W3C home > Mailing lists > Public > public-wsc-wg@w3.org > April 2007

Re: No Padlock OID

From: Stephen Farrell <stephen.farrell@cs.tcd.ie>
Date: Mon, 23 Apr 2007 07:28:20 +0100
Message-ID: <462C5204.4060708@cs.tcd.ie>
To: "Hallam-Baker, Phillip" <pbaker@verisign.com>
CC: public-wsc-wg@w3.org

The (certificate) user being the TLS server here?
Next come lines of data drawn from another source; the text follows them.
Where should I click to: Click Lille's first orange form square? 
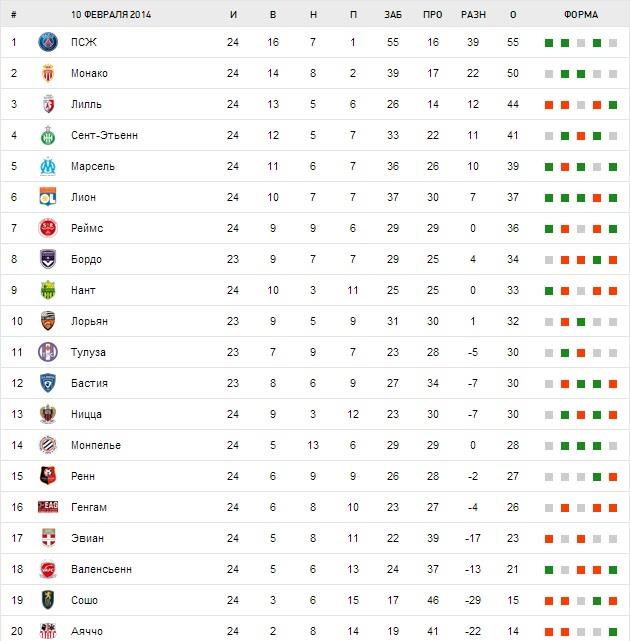point(549,105)
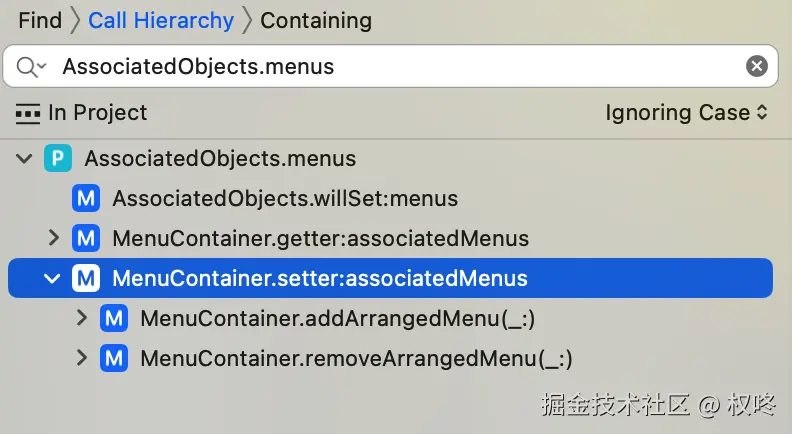Click the M icon of AssociatedObjects.willSet:menus
The height and width of the screenshot is (434, 792).
click(86, 198)
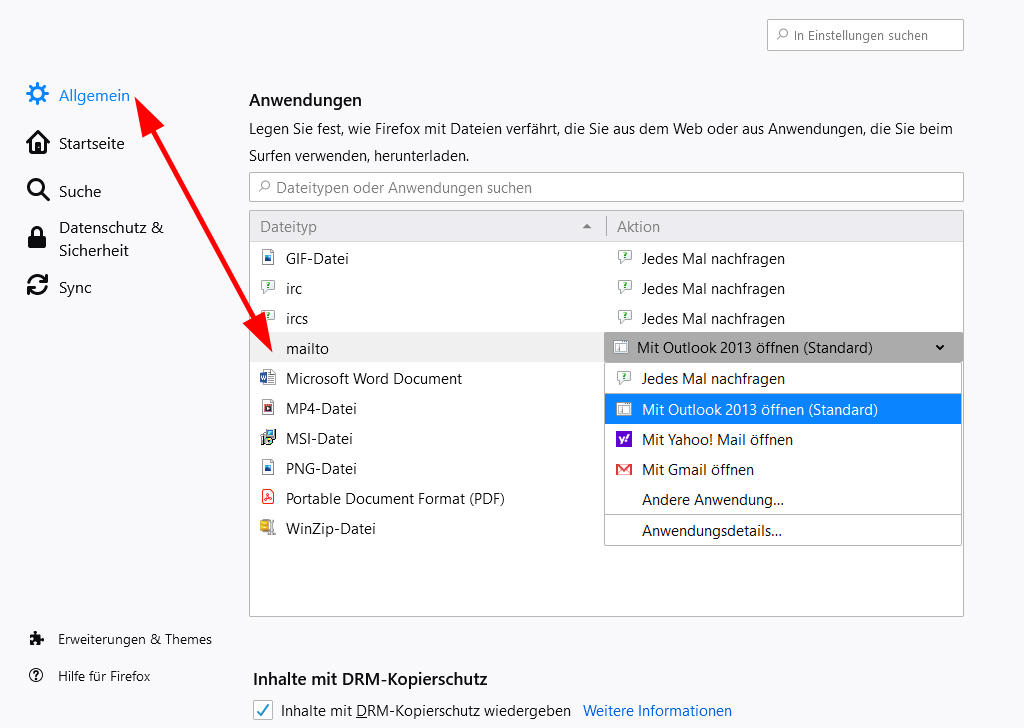The height and width of the screenshot is (728, 1024).
Task: Click the Allgemein gear icon
Action: pos(37,95)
Or user as
in relying party?

I don't see what the CA's wishes have to do with what the GUI
should show the RP. If something helps the user, then sure,
but not everything that the CA wants is in the RPs best

In the case in point the private key holder, if a bad guy,
can circulate copies of the private key, so the quality of
the authentication at the RP is under the private key
holder's control just as much as if a TLS extension were
used. Or if the bad guy server prefers a simple life, they
just acquire a cert without that OID...I'm sure some CA
with a root in the browser will do that for a few more
(or less) .

Maybe we need to be clearer about what we're trying to
achieve and for whose benefit.


Hallam-Baker, Phillip wrote:
> A TLS extension is under the control of the user, it is the certificate issuer who wants to enforce the restriction here.
>> -----Original Message-----
>> From: Stephen Farrell [mailto:stephen.farrell@cs.tcd.ie] 
>> Sent: Sunday, April 22, 2007 10:20 AM
>> To: Hallam-Baker, Phillip
>> Cc: public-wsc-wg@w3.org
>> Subject: Re: No Padlock OID
>> (Isn't that out of scope here? Anyway...)
>> I don't see why "no authentication" is the only, or most 
>> interesting, reason to not display a padlock.
>> I don't see why an X.509 OID is the way to implement that, 
>> vs. a TLS extension, or an anonymous D-H ciphersuite or whatever.
>> I do think that proposals to change what the padlock does are 
>> interesting and merit discussion somewhere.
>> S.
>> Hallam-Baker, Phillip wrote:
>>> One of the main problems we face with certificates is that 
>> the padlock 
>>> conflates encryption and authentication.
>>> There are many applications where we want encryption but we do not 
>>> want to authenticate the certificate subject beyond domain level 
>>> assurance, in VeriSign terms a class 1 certificate, SSL is 
>> normally class 3 or 3+EV.
>>> Would the browser providers be prepared to support an OID 
>> which would 
>>> disable the padlock display? Such a certificate would 
>> respond to https 
>>> and turn on encryption, but without a padlock.
>>> The objective here is to support embedded devices like 
>> coffee pots and 
>>> house cleaning robots where we want communication to the 
>> device to be 
>>> encrypted but not pay for the level of authentication that would be 
>>> required to issue a merchant certificate.